(STORED DATA)

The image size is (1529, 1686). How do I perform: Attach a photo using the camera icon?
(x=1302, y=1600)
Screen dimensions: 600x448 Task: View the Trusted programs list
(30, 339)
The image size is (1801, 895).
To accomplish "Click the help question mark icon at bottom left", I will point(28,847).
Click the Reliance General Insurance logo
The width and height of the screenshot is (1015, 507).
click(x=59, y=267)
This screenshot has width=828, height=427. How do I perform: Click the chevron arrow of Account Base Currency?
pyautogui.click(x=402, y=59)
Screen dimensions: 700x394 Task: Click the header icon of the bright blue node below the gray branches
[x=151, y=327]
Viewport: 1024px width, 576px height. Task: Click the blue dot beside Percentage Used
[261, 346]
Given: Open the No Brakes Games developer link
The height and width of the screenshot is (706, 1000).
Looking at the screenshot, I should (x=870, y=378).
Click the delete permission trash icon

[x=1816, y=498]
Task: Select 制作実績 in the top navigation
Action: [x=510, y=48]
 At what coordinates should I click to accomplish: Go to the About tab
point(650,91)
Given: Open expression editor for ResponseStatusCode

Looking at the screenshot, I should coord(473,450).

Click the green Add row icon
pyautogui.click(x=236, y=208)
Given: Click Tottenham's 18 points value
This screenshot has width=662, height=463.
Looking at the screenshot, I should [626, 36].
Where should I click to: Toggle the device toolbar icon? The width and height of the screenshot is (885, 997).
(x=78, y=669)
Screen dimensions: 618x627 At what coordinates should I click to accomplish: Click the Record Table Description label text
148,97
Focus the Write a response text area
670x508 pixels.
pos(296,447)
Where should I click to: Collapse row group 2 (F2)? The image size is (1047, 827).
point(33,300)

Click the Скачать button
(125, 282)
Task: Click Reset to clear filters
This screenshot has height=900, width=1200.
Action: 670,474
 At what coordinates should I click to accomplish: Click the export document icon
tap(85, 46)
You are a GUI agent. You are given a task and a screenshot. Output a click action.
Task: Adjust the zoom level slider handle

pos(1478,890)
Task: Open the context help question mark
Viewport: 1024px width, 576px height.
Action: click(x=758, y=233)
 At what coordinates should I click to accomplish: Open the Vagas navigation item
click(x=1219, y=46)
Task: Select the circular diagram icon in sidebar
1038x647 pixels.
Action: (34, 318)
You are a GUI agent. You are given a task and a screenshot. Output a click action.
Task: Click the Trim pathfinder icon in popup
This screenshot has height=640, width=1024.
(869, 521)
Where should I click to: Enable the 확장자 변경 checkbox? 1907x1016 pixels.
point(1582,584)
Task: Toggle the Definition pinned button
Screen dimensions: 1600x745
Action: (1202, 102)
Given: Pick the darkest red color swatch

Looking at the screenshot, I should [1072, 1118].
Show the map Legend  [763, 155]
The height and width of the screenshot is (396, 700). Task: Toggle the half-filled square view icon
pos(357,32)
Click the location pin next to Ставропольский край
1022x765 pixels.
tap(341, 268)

(End STORED DATA)

Starting at the line that contains "Screen dimensions: 1600x745", reproduce each line through the end of the records exactly, both ends included.

_SOLUTION_
Screen dimensions: 1600x745
Action: (1202, 102)
Given: Pick the darkest red color swatch

Looking at the screenshot, I should [1072, 1118].
Show the map Legend  [763, 155]
The height and width of the screenshot is (396, 700). Task: Toggle the half-filled square view icon
pos(357,32)
Click the location pin next to Ставропольский край
1022x765 pixels.
tap(341, 268)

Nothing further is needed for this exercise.